With-No-Lysine Kinase 4 (WNK4) plays an important role in regulating Na and K transport in the aldosterone-sensitive distal nephron (ASDN). Mutation of WNK4 causes familial hyperkalemic hypertension, an autosomal dominant disease characterized by salt-sensitive hypertension, hyperkalemia and renal tubule acidosis (Pseudohypoaldosteronism type II). A large body of evidence shows that WNK4 inhibits ROMK, regulates ENaC and modulates the paracellular Cl permeability in the collecting duct. The inhibitory effect of WNK4 on ROMK is attenuated by serum-glucocorticoid- induced kinase1 (SGK1)-mediated phosphorylation of WNK4 in the "switch-domain". Recently, we have further demonstrated that Src-family protein tyrosine kinases (SFK), such as c-Src, phosphorylates WNK4 and diminishes SGK1-induced phosphorylation of WNK4 thereby restoring the inhibitory effect of WNK4 on ROMK channels. The interaction among WNK4, SFK and SGK1 plays an important role in stimulating K secretion during increasing K intake and in preventing K loss during volume depletion. However, the molecular mechanism by which c-Src modulates the interaction of SGK1 with WNK4 is not understood. The goal of the present proposal is to test the hypothesis that SFK-mediated phosphorylation of WNK4 activates protein phosphatase 1 (PP1) thereby abolishing the SGK1-induced stimulation of WNK4 phosphorylation and restoring the inhibitory effect of WNK4 on ROMK1.

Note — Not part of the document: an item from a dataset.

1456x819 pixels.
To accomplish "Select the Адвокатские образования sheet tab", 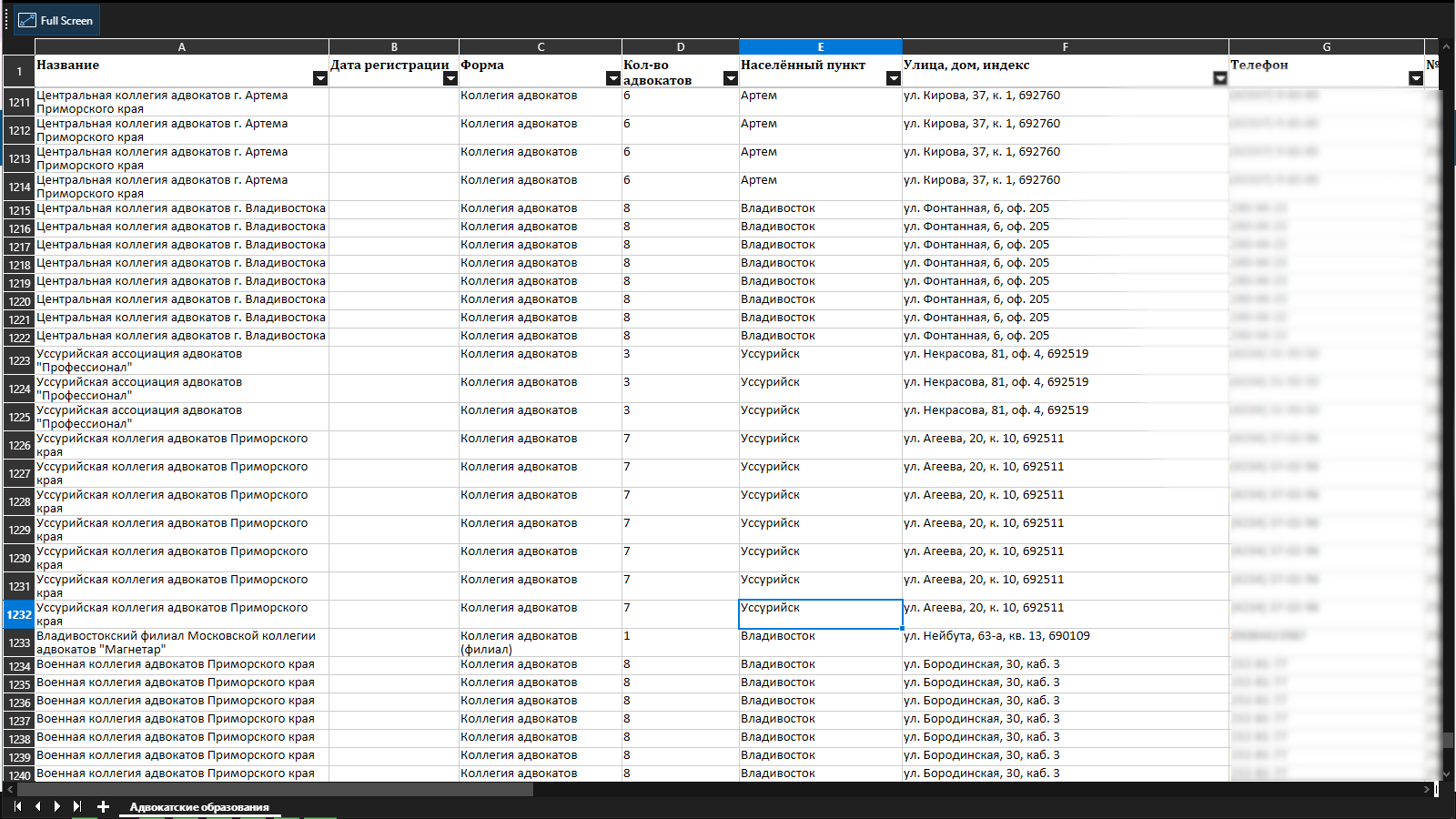I will point(199,807).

Specific Aim 1 is to test the hypothesis that c-Src binds and phosphorylates WNK4 and that the Tyr phosphorylation of WNK4 abolishes SGK1-induced phosphorylation at WNK4's switch domain thereby locking WNK4 in inhibitory mode for ROMK.
Specific Aim 2 is to test the hypothesis that PP1 binds to WNK4 and is involved in mediating the effect of c-Src on WNK4-induced inhibition of ROMK.
Specific Aim 3 is to test the hypothesis that PTP1D binds to WNK4, modulates PP1 activity and participates in the interaction among SGK1, WNK4 and c- Src, a mechanism which specifically regulates ROMK but has no effect on ENaC. The significance of the project is to expand the current understanding regarding the regulation of Na and K transport in the ASDN and to provide an integrated mechanism of WNK4-mediated regulation of ROMK in the ASDN.
Disturbance in renal potassium (K) results in hyperkalemia or hypokalemia which could lead to cardiac arrhythmia whereas disturbance in renal sodium (Na) absorption leads to hypertension or hypotension. Although increasing renal Na transport is usually coupled with enhanced K excretion, Na transport is sometimes dissociated with K secretion in the kidney. However, the underlying mechanism is not completely clear. We have identified a novel mechanism by which renal Na absorption is decoupled with renal K secretion. The new concept will expend the current knowledge regarding renal K and Na transport and shed a light into the mechanism of familial hyperkalemic hypertension , a disease also known as pseudohypoaldosteronism type 2.